TASK DIRECTIONS: Leaving out the pictures, output the lines from the one that contains "Given: Expand the TIME sort dropdown arrow" through the end of the material, exactly as they stand.

*** DATA UNDER STUDY

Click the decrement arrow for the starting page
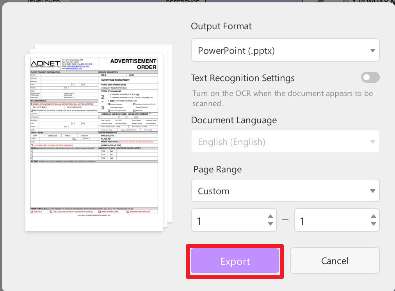The image size is (395, 291). (x=270, y=224)
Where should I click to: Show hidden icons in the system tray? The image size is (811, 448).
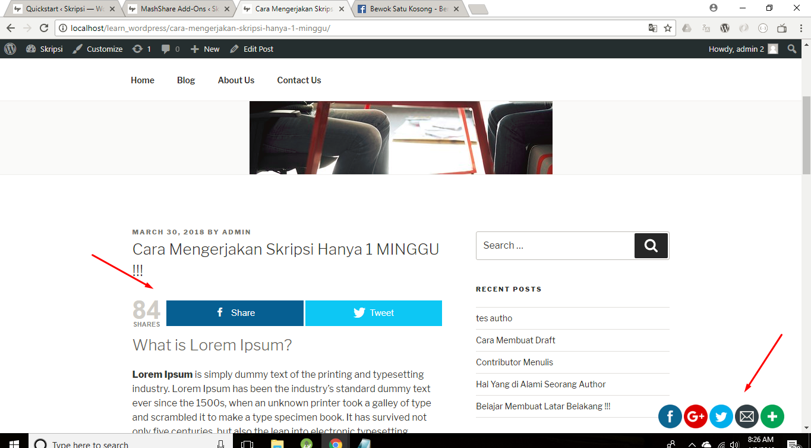(691, 444)
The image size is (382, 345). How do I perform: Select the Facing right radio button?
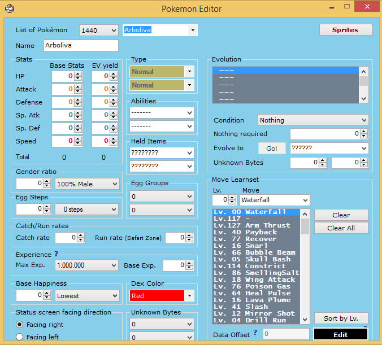pyautogui.click(x=20, y=325)
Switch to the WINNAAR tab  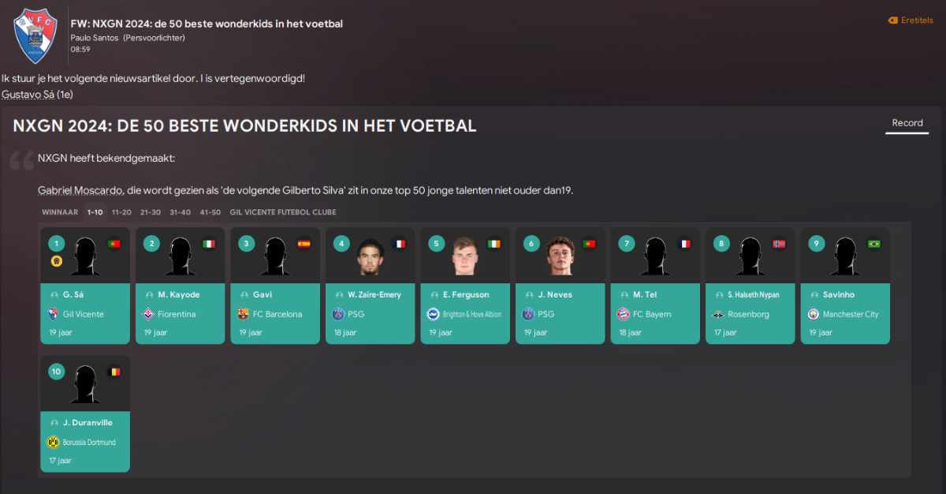pos(60,212)
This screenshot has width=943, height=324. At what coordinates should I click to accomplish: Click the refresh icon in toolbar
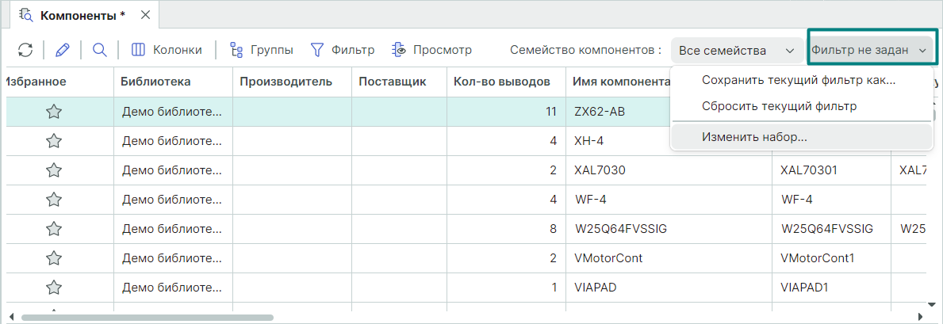pos(25,50)
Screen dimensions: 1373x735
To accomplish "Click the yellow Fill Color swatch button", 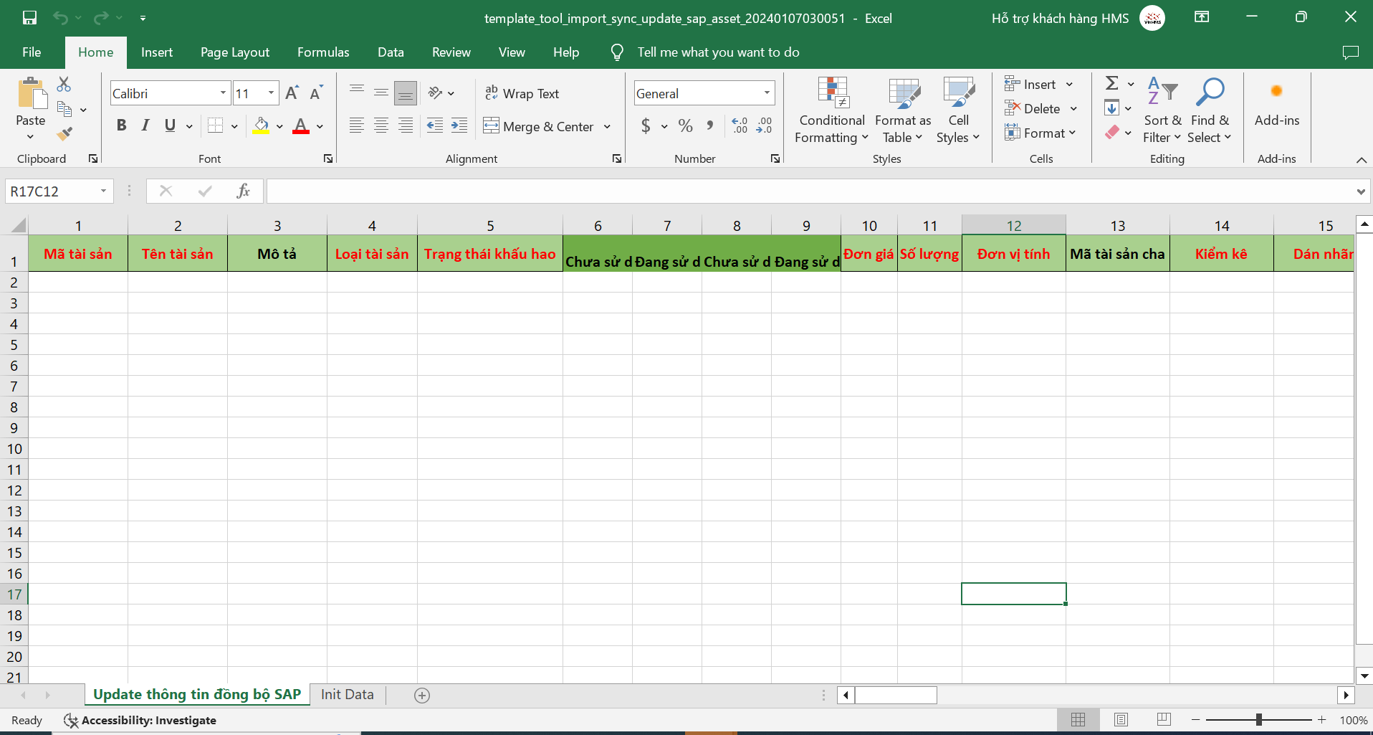I will click(262, 126).
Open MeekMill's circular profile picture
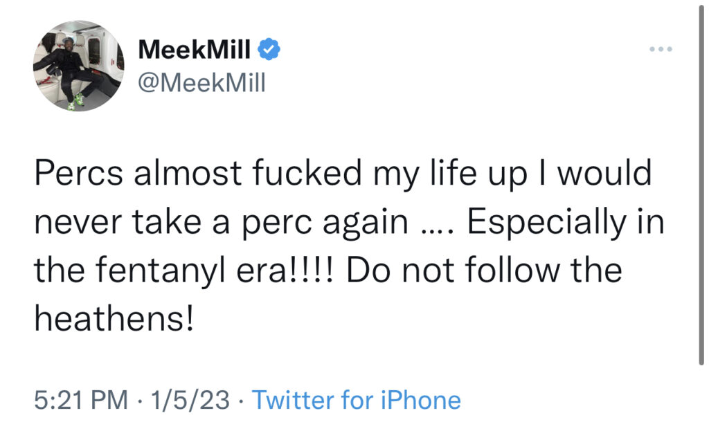Image resolution: width=709 pixels, height=431 pixels. click(x=79, y=66)
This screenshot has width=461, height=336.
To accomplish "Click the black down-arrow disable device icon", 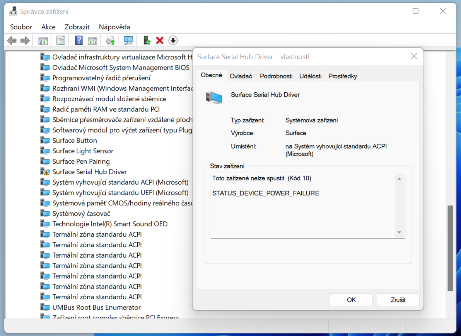I will [x=173, y=41].
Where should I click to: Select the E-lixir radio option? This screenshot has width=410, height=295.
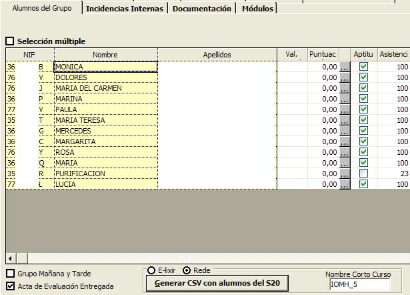coord(152,270)
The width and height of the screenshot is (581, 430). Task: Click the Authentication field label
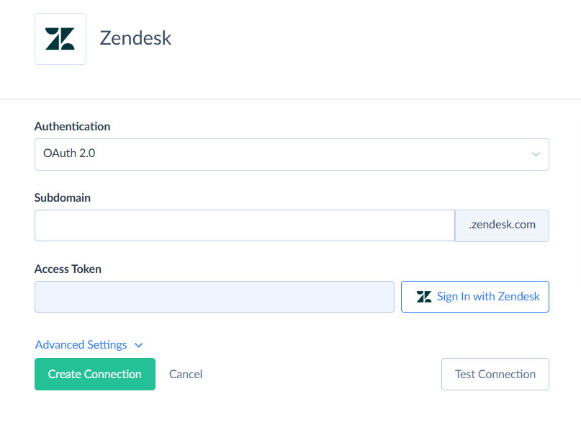click(x=72, y=126)
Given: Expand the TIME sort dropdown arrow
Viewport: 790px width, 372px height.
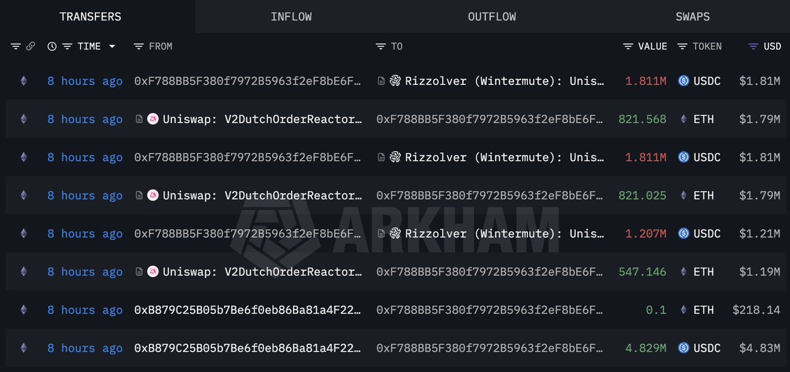Looking at the screenshot, I should (112, 46).
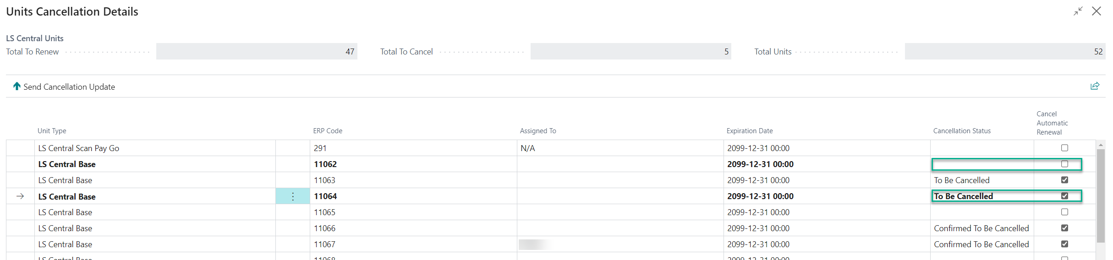Close the Units Cancellation Details page
The height and width of the screenshot is (260, 1113).
tap(1097, 11)
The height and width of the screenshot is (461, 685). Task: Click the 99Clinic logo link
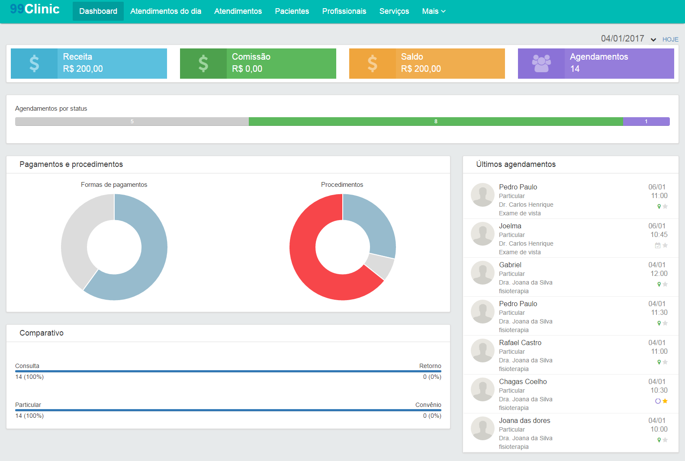click(x=35, y=9)
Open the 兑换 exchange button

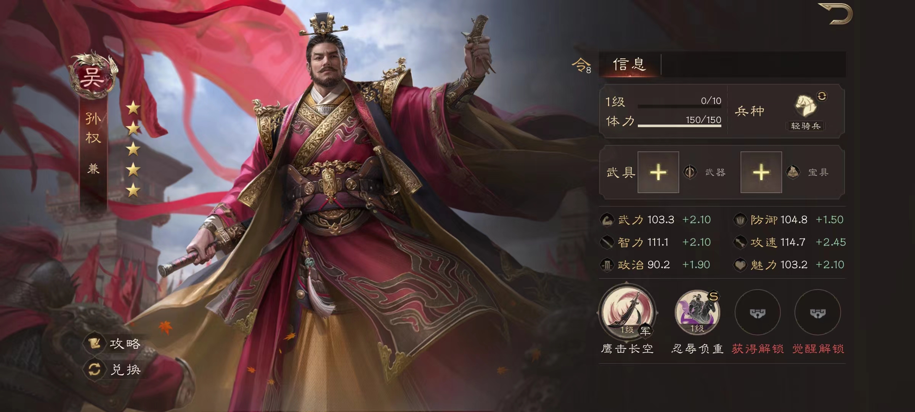(x=114, y=369)

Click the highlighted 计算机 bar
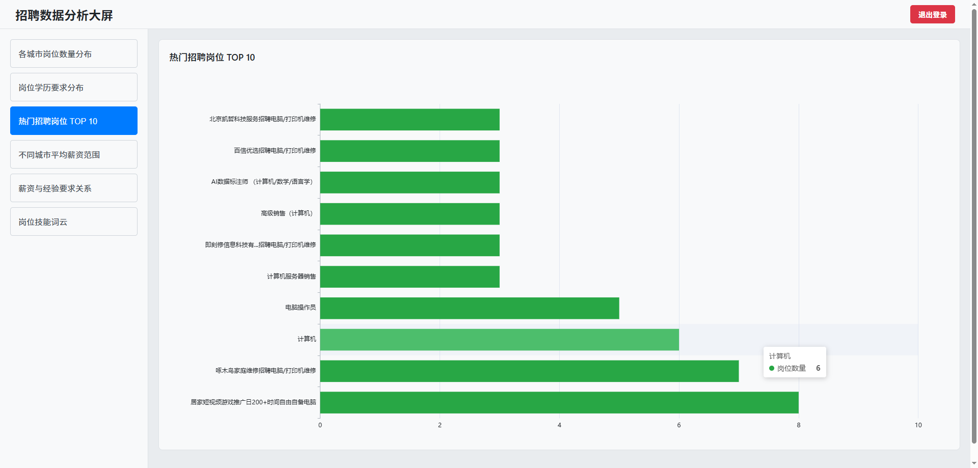pyautogui.click(x=499, y=340)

******

YOUR RESPONSE:
Given: Expand the TIME sort dropdown arrow
Viewport: 790px width, 372px height.
Looking at the screenshot, I should (112, 46).
Close the Units Cancellation Details page
The height and width of the screenshot is (260, 1113).
tap(1097, 11)
The height and width of the screenshot is (461, 685). Task: Click the 99Clinic logo link
click(x=35, y=9)
Open the 兑换 exchange button

(x=114, y=369)

Click the highlighted 计算机 bar
pyautogui.click(x=499, y=340)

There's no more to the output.